[Required task]
Convert the rows starting at the one that contains "median (867, 750)" and ending at the one that contains "entering (428, 650)" into a Markdown table with the columns Index and Text, numbering each row and omitting any blank lines.

[Records for the task]
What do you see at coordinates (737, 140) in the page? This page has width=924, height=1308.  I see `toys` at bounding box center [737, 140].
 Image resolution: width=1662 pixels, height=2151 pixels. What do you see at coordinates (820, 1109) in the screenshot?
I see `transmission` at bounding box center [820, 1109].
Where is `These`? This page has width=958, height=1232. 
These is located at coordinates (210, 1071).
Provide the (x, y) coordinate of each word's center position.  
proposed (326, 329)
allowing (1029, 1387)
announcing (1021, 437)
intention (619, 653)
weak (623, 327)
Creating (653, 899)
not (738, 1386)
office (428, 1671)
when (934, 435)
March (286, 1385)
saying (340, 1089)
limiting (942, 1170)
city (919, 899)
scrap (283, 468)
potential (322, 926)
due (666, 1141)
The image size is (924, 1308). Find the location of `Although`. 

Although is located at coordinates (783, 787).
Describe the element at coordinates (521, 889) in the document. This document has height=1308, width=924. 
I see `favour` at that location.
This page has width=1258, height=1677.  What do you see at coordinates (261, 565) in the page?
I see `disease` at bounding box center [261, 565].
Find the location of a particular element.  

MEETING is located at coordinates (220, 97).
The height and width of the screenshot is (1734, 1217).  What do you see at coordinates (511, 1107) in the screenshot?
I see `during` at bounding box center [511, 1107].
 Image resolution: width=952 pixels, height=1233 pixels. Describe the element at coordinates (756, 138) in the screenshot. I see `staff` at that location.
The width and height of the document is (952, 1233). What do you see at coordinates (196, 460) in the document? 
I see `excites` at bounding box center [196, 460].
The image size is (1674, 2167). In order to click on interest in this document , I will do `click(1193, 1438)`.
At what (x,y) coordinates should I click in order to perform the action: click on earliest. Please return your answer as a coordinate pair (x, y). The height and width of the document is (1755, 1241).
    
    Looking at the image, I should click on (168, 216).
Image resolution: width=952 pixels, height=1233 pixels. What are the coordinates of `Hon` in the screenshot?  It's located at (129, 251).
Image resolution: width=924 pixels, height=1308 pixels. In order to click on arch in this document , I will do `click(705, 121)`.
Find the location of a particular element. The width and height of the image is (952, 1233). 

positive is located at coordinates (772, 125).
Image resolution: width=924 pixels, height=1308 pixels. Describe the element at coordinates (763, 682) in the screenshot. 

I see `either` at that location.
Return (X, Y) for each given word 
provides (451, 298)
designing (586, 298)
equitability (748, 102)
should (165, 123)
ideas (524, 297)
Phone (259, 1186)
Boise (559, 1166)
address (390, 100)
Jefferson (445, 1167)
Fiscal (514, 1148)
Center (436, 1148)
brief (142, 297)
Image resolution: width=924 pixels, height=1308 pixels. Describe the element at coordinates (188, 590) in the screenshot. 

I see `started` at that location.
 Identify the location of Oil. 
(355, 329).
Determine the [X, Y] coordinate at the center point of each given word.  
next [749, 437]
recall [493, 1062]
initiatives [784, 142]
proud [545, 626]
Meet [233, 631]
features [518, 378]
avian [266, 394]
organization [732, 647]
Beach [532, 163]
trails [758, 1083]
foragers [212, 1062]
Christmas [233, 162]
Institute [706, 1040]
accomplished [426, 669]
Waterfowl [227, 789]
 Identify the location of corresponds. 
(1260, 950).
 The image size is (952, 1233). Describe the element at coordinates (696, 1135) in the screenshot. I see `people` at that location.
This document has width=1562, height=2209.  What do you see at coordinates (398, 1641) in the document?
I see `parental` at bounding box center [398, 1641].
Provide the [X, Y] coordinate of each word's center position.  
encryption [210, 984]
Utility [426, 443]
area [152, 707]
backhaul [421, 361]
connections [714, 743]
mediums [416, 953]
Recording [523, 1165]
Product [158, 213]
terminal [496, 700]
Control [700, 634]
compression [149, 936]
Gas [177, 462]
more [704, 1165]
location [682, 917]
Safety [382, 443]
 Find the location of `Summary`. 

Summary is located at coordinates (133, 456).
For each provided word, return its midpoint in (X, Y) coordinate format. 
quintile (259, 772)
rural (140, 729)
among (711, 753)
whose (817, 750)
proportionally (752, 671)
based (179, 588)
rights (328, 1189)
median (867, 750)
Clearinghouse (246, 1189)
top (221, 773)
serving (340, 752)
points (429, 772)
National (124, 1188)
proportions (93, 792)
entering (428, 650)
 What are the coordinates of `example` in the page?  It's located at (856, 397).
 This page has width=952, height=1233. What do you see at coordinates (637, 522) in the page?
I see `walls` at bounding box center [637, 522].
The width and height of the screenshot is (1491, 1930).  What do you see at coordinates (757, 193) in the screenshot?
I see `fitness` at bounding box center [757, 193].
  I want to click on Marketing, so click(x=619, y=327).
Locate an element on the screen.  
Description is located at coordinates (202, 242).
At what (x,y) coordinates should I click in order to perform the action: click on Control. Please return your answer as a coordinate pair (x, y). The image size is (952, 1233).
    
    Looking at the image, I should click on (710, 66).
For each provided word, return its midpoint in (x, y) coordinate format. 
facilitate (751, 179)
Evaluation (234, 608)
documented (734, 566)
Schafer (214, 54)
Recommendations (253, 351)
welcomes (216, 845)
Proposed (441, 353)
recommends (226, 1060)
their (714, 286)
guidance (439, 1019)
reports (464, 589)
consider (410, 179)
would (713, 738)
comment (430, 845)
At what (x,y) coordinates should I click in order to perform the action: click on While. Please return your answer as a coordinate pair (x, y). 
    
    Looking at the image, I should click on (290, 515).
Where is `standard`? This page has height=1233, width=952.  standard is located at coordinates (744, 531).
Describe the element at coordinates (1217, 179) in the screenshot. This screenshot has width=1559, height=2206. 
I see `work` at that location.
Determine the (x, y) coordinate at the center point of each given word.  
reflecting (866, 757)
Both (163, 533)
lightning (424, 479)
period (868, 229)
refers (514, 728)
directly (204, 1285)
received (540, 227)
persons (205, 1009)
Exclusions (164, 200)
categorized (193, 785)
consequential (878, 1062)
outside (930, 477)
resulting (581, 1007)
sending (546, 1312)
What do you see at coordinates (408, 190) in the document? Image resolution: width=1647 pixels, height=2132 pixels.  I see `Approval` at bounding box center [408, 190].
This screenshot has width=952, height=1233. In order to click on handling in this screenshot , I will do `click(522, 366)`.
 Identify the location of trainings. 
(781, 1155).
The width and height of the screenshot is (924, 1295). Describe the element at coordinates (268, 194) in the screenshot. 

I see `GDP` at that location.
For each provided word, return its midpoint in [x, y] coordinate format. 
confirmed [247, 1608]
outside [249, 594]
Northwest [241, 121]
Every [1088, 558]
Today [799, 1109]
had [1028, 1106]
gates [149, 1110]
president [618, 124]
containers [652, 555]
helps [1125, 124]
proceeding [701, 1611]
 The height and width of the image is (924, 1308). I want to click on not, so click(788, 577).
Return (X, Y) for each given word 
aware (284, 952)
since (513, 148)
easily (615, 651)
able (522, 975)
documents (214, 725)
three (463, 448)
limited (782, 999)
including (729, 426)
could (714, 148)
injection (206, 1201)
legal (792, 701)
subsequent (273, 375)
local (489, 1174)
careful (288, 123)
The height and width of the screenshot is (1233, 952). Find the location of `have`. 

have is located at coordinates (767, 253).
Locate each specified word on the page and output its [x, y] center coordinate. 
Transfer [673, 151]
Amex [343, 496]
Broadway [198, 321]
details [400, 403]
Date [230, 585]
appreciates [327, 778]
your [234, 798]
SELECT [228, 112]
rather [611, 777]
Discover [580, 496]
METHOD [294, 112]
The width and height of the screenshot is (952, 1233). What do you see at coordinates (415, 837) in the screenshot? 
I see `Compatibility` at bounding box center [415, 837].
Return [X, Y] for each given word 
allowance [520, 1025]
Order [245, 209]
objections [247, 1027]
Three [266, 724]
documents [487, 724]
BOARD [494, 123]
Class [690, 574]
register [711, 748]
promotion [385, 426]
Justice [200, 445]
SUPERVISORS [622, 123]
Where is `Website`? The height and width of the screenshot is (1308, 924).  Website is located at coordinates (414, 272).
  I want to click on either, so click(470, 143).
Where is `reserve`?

[Result of the exercise]
| Index | Text |
|---|---|
| 1 | median (867, 750) |
| 2 | Clearinghouse (246, 1189) |
| 3 | top (221, 773) |
| 4 | serving (340, 752) |
| 5 | points (429, 772) |
| 6 | National (124, 1188) |
| 7 | proportions (93, 792) |
| 8 | entering (428, 650) |